[posted to the Wheeled Migration Yahoo Group on May 31, 2005] ]
Hello again. I've covered a lot of ground since I last wrote, so I'm going to leave out a lot of details and focus on telling stories which I hope will interest you.
I last wrote from Whitehall, New York, just south of the Adirondack mountains. Fortunately for me, Lake Champlain forms -- or rather, is formed by -- a pass through the mountains. Here's a brief natural history of the area: http://www.lakechamplaincommittee.org/learn/natural-history-lake-champl… . So when I say I went "over the mountains," what I really mean is that I went between them. Even so, there were several places were I had to climb 500 feet all at once, and once I had to climb fully 1000 feet. I guess you could say that was the "high point" of the trip... unfortunately the weather was such that I couldn't see much of anything!
I should mention that I rode all the way through New York on an official state bike route. New York has at least four of these, possibly five by now, and not only are they signed on the roads and mapped online, but the state will mail paper maps to anyone free of charge.
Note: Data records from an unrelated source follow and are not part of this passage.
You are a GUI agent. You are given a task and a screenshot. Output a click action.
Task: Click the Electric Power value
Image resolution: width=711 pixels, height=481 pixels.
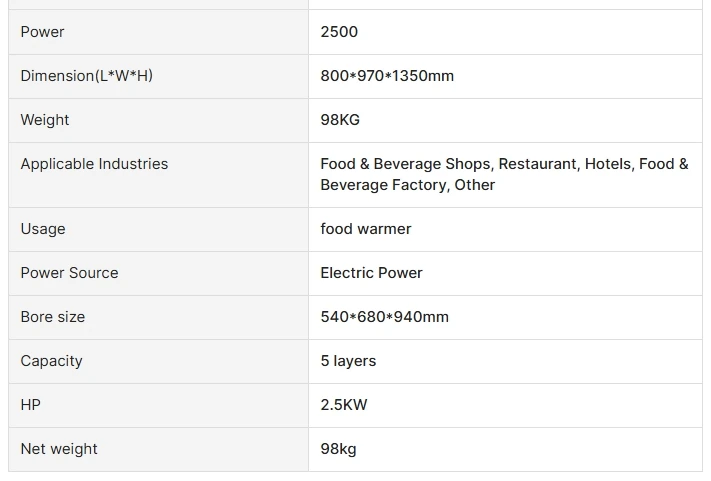pyautogui.click(x=371, y=273)
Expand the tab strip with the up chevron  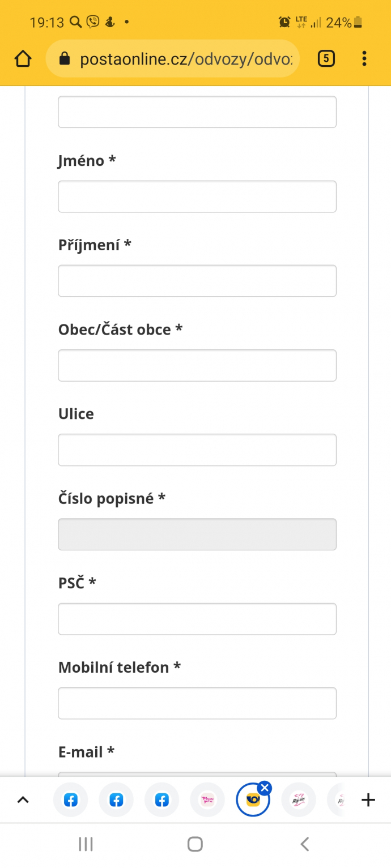(23, 800)
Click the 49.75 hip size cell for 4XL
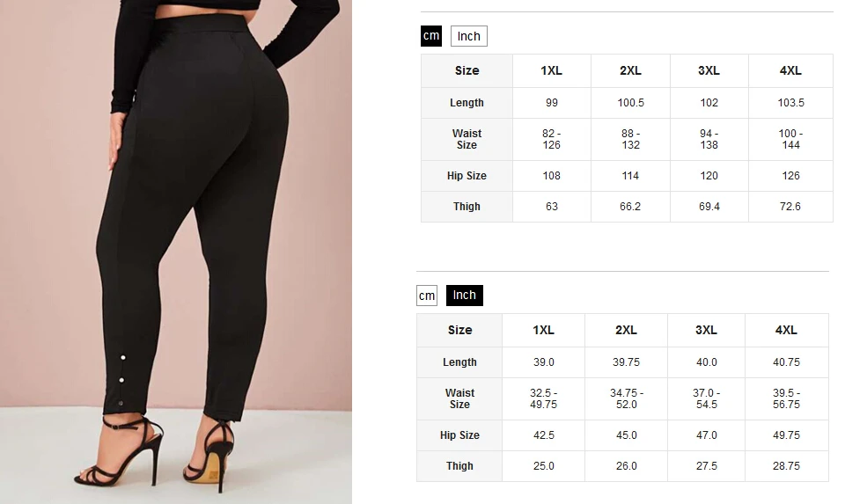Viewport: 845px width, 504px height. pos(787,435)
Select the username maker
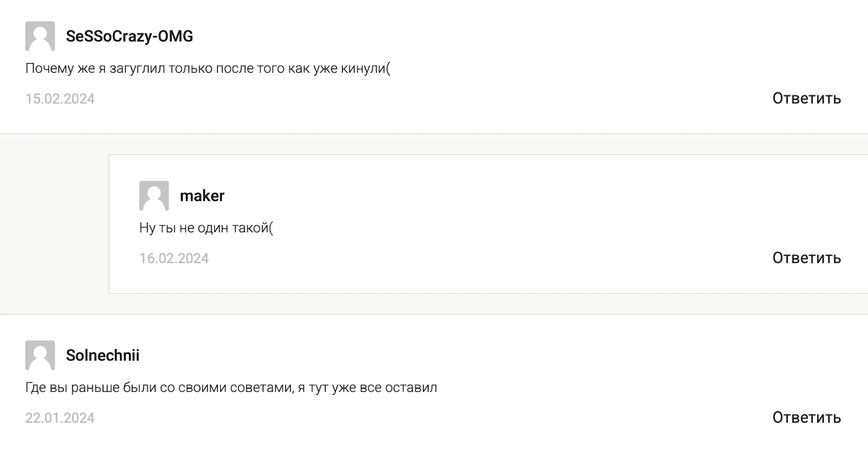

The paper maps don't show campgrounds, so I still had to do some research on my own, but they do show the topography of the route, and that was very helpful... I didn't need to buy or photocopy any other maps of the state. I hope other states follow New York's example; it really makes bike touring much easier.
Anyhow... the weather was just awful all the way to Montreal: cold and rainy and very windy. I made such slow progress that I stopped several times to make sure my bearings weren't rusting, the brakes weren't dragging, the tires weren't low, and so on. In Keeseville, after crossing that 1000-foot pass, I got a motel for the third time in a week (a record I don't care to repeat), but it turned out to be the nicest place I've stayed in a long time... more like a guest suite in someone's home or a bed-and-breakfast than a cheap motel. Motels in New York, unlike anyplace else I've ever been, supply little envelopes as a not-so-subtle suggestion that you should leave a tip for the housekeeper, but this was the only place where I felt that was called for, because the room was just impeccable.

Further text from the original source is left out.